__TASK REQUIREMENTS__. The reply to the records below should contain exactly the lines from the line with "Given: Select the caption text მოდი აქააა" through the line with "This screenshot has width=1010, height=1176.", and nothing besides.

DATA PROVIDED START

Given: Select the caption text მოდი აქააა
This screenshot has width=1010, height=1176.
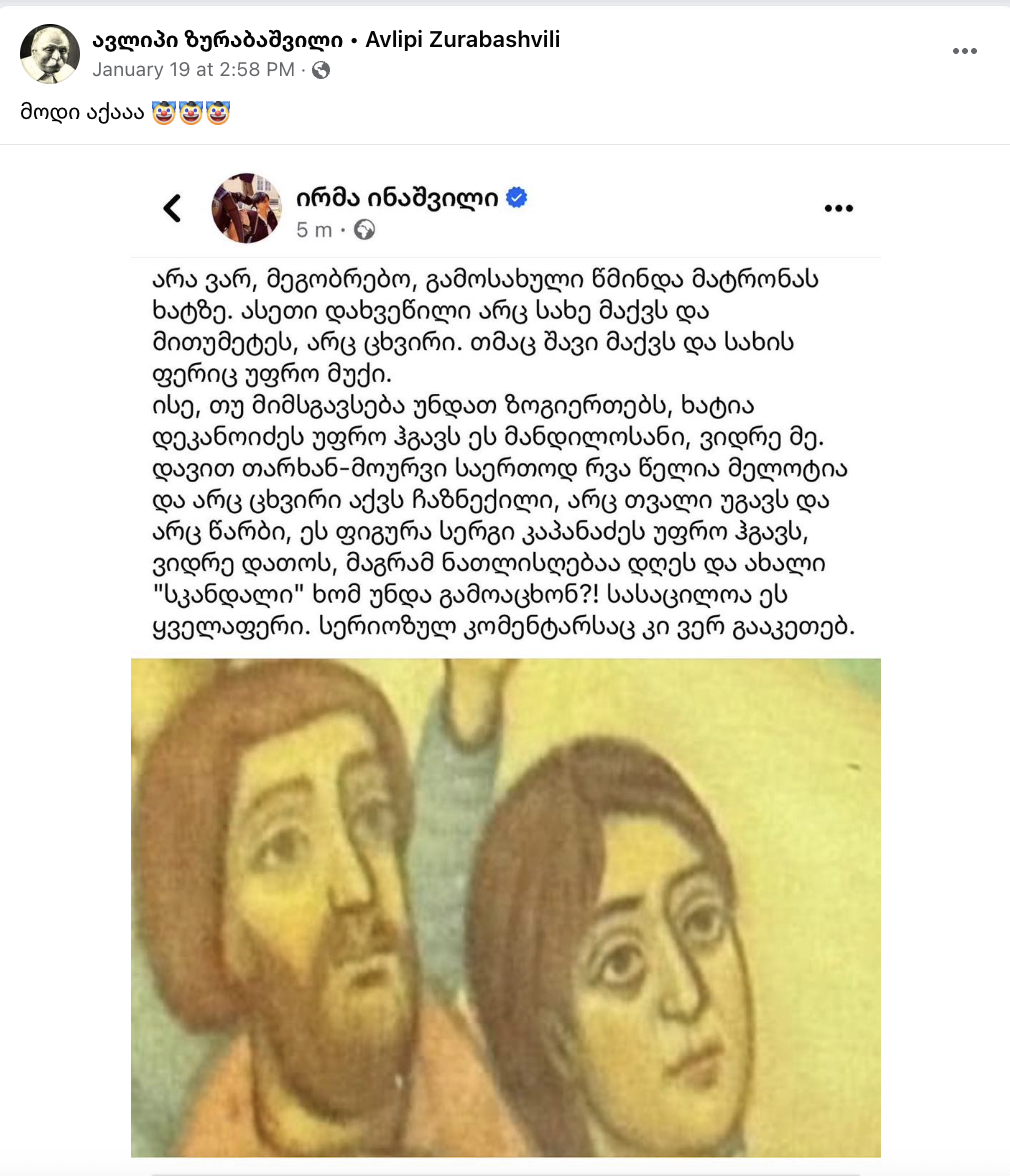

DATA PROVIDED END
DATA PROVIDED START

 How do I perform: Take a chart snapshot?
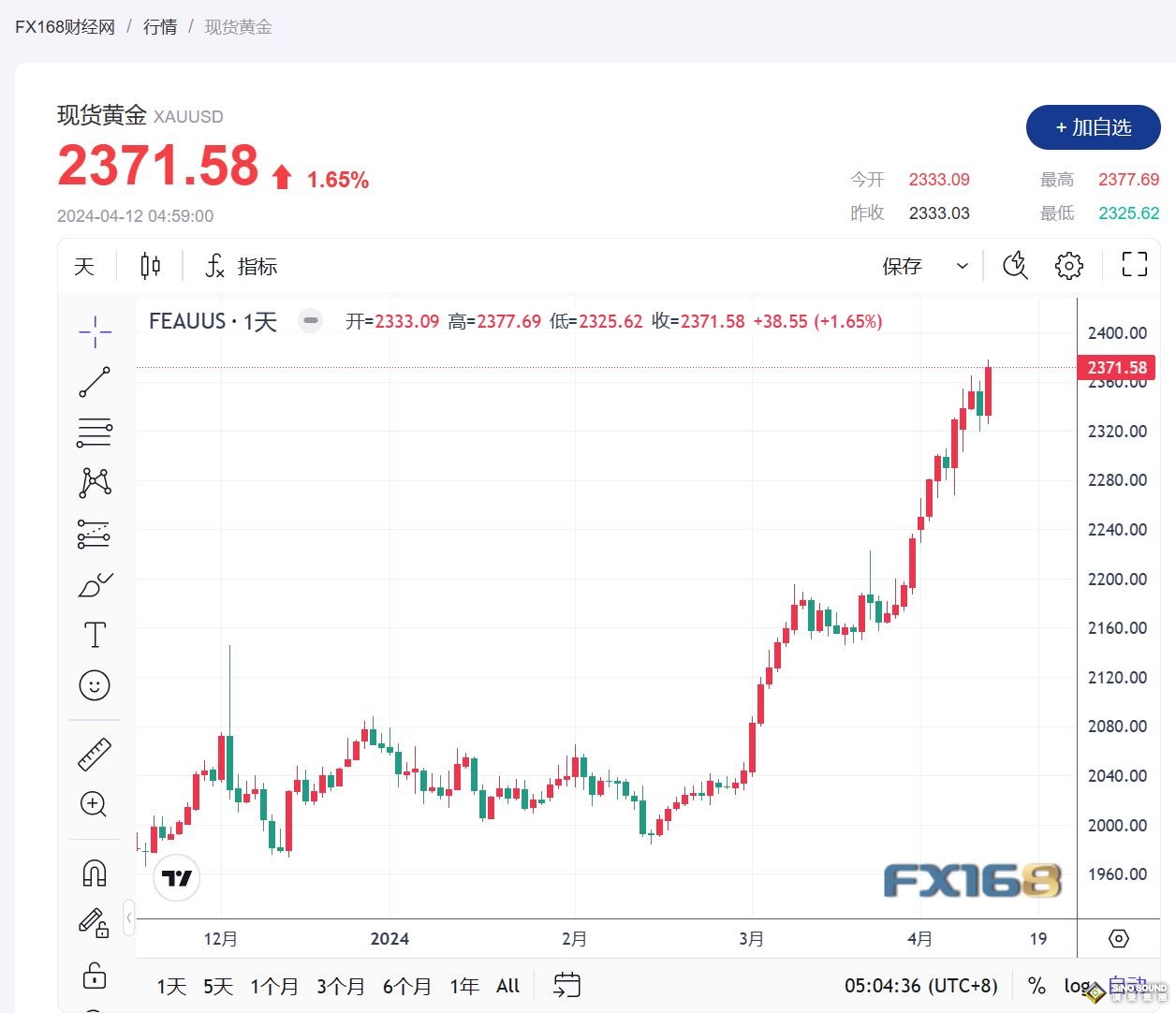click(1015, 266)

DATA PROVIDED END
DATA PROVIDED START

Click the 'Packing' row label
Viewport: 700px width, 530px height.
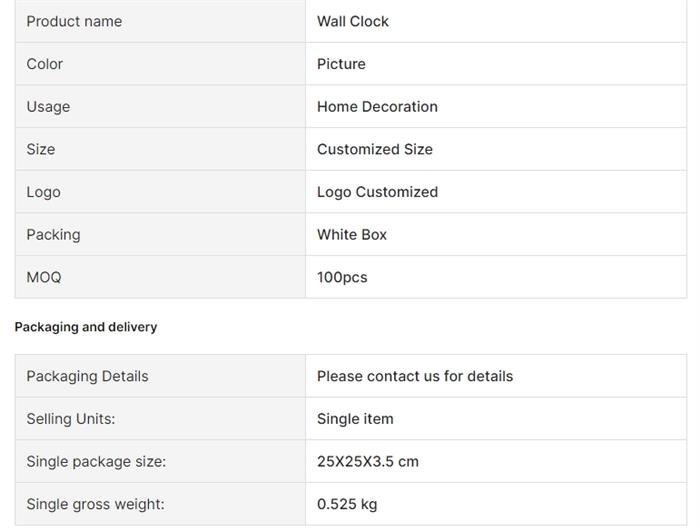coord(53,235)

DATA PROVIDED END

__THE COMPLETED TASK__.
Given: Select the caption text მოდი აქააა
This screenshot has width=1010, height=1176.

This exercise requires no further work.